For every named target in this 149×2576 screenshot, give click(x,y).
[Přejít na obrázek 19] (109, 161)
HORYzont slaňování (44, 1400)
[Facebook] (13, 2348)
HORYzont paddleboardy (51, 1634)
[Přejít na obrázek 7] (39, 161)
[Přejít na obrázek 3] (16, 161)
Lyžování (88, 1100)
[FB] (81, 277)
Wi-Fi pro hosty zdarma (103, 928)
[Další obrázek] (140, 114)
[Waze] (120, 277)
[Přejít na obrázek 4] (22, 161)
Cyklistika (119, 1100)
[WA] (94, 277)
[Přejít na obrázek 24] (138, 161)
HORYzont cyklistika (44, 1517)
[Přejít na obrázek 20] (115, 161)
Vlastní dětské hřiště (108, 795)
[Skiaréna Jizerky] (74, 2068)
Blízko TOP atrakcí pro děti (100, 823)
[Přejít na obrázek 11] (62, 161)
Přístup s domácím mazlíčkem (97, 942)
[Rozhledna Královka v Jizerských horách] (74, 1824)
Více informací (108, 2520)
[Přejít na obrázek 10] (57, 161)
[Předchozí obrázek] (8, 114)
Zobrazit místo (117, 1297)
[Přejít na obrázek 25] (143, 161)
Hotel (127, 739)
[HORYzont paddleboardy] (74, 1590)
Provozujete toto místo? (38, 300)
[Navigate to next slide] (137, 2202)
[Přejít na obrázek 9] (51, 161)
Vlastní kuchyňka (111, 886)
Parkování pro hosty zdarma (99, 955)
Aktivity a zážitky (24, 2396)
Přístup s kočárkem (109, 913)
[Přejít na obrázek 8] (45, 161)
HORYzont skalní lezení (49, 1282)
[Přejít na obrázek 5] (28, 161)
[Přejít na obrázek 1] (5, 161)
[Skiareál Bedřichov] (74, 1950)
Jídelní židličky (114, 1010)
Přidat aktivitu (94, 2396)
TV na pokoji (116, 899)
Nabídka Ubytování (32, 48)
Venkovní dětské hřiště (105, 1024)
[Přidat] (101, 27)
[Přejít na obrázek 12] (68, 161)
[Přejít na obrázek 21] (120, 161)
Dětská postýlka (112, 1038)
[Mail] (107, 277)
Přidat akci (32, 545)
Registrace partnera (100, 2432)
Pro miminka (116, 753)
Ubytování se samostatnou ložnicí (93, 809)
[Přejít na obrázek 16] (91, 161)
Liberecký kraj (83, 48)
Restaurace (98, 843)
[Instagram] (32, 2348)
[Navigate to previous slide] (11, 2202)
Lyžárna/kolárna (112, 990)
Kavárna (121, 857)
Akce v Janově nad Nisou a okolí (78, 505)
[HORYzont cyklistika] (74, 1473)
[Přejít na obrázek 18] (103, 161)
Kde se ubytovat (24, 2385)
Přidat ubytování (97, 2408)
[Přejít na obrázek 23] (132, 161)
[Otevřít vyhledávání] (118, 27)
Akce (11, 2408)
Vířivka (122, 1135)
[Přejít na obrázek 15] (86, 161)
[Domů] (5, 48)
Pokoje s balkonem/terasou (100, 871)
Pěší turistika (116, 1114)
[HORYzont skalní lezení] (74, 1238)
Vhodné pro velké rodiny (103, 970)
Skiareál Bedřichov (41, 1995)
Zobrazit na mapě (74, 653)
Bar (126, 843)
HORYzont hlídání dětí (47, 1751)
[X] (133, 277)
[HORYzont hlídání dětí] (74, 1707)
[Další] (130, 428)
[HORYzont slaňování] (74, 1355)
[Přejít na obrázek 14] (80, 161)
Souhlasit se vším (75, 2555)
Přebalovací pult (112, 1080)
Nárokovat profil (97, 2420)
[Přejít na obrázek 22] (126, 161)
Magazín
• • • •
* Task to carry out *
An exact copy of all the records is what is needed here.

* Completed exercise *
For every named target in this 149×2576 screenshot, give click(x,y).
[Přejít na obrázek 19] (109, 161)
HORYzont slaňování (44, 1400)
[Facebook] (13, 2348)
HORYzont paddleboardy (51, 1634)
[Přejít na obrázek 7] (39, 161)
[Přejít na obrázek 3] (16, 161)
Lyžování (88, 1100)
[FB] (81, 277)
Wi-Fi pro hosty zdarma (103, 928)
[Další obrázek] (140, 114)
[Waze] (120, 277)
[Přejít na obrázek 4] (22, 161)
Cyklistika (119, 1100)
[WA] (94, 277)
[Přejít na obrázek 24] (138, 161)
HORYzont cyklistika (44, 1517)
[Přejít na obrázek 20] (115, 161)
Vlastní dětské hřiště (108, 795)
[Skiaréna Jizerky] (74, 2068)
Blízko TOP atrakcí pro děti (100, 823)
[Přejít na obrázek 11] (62, 161)
Přístup s domácím mazlíčkem (97, 942)
[Rozhledna Královka v Jizerských horách] (74, 1824)
Více informací (108, 2520)
[Přejít na obrázek 10] (57, 161)
[Předchozí obrázek] (8, 114)
Zobrazit místo (117, 1297)
[Přejít na obrázek 25] (143, 161)
Hotel (127, 739)
[HORYzont paddleboardy] (74, 1590)
Provozujete toto místo? (38, 300)
[Navigate to next slide] (137, 2202)
[Přejít na obrázek 9] (51, 161)
Vlastní kuchyňka (111, 886)
Parkování pro hosty zdarma (99, 955)
Aktivity a zážitky (24, 2396)
Přístup s kočárkem (109, 913)
[Přejít na obrázek 8] (45, 161)
HORYzont skalní lezení (49, 1282)
[Přejít na obrázek 5] (28, 161)
[Přejít na obrázek 1] (5, 161)
[Skiareál Bedřichov] (74, 1950)
Jídelní židličky (114, 1010)
Přidat aktivitu (94, 2396)
TV na pokoji (116, 899)
Nabídka Ubytování (32, 48)
Venkovní dětské hřiště (105, 1024)
[Přidat] (101, 27)
[Přejít na obrázek 12] (68, 161)
[Přejít na obrázek 21] (120, 161)
Dětská postýlka (112, 1038)
[Mail] (107, 277)
Přidat akci (32, 545)
Registrace partnera (100, 2432)
Pro miminka (116, 753)
Ubytování se samostatnou ložnicí (93, 809)
[Přejít na obrázek 16] (91, 161)
Liberecký kraj (83, 48)
Restaurace (98, 843)
[Instagram] (32, 2348)
[Navigate to previous slide] (11, 2202)
Lyžárna/kolárna (112, 990)
Kavárna (121, 857)
Akce v Janově nad Nisou a okolí (78, 505)
[HORYzont cyklistika] (74, 1473)
[Přejít na obrázek 18] (103, 161)
Kde se ubytovat (24, 2385)
Přidat ubytování (97, 2408)
[Přejít na obrázek 23] (132, 161)
[Otevřít vyhledávání] (118, 27)
Akce (11, 2408)
Vířivka (122, 1135)
[Přejít na obrázek 15] (86, 161)
[Domů] (5, 48)
Pokoje s balkonem/terasou (100, 871)
Pěší turistika (116, 1114)
[HORYzont skalní lezení] (74, 1238)
Vhodné pro velké rodiny (103, 970)
Skiareál Bedřichov (41, 1995)
Zobrazit na mapě (74, 653)
Bar (126, 843)
HORYzont hlídání dětí (47, 1751)
[X] (133, 277)
[HORYzont hlídání dětí] (74, 1707)
[Další] (130, 428)
[HORYzont slaňování] (74, 1355)
[Přejít na obrázek 14] (80, 161)
Souhlasit se vším (75, 2555)
Přebalovací pult (112, 1080)
Nárokovat profil (97, 2420)
[Přejít na obrázek 22] (126, 161)
Magazín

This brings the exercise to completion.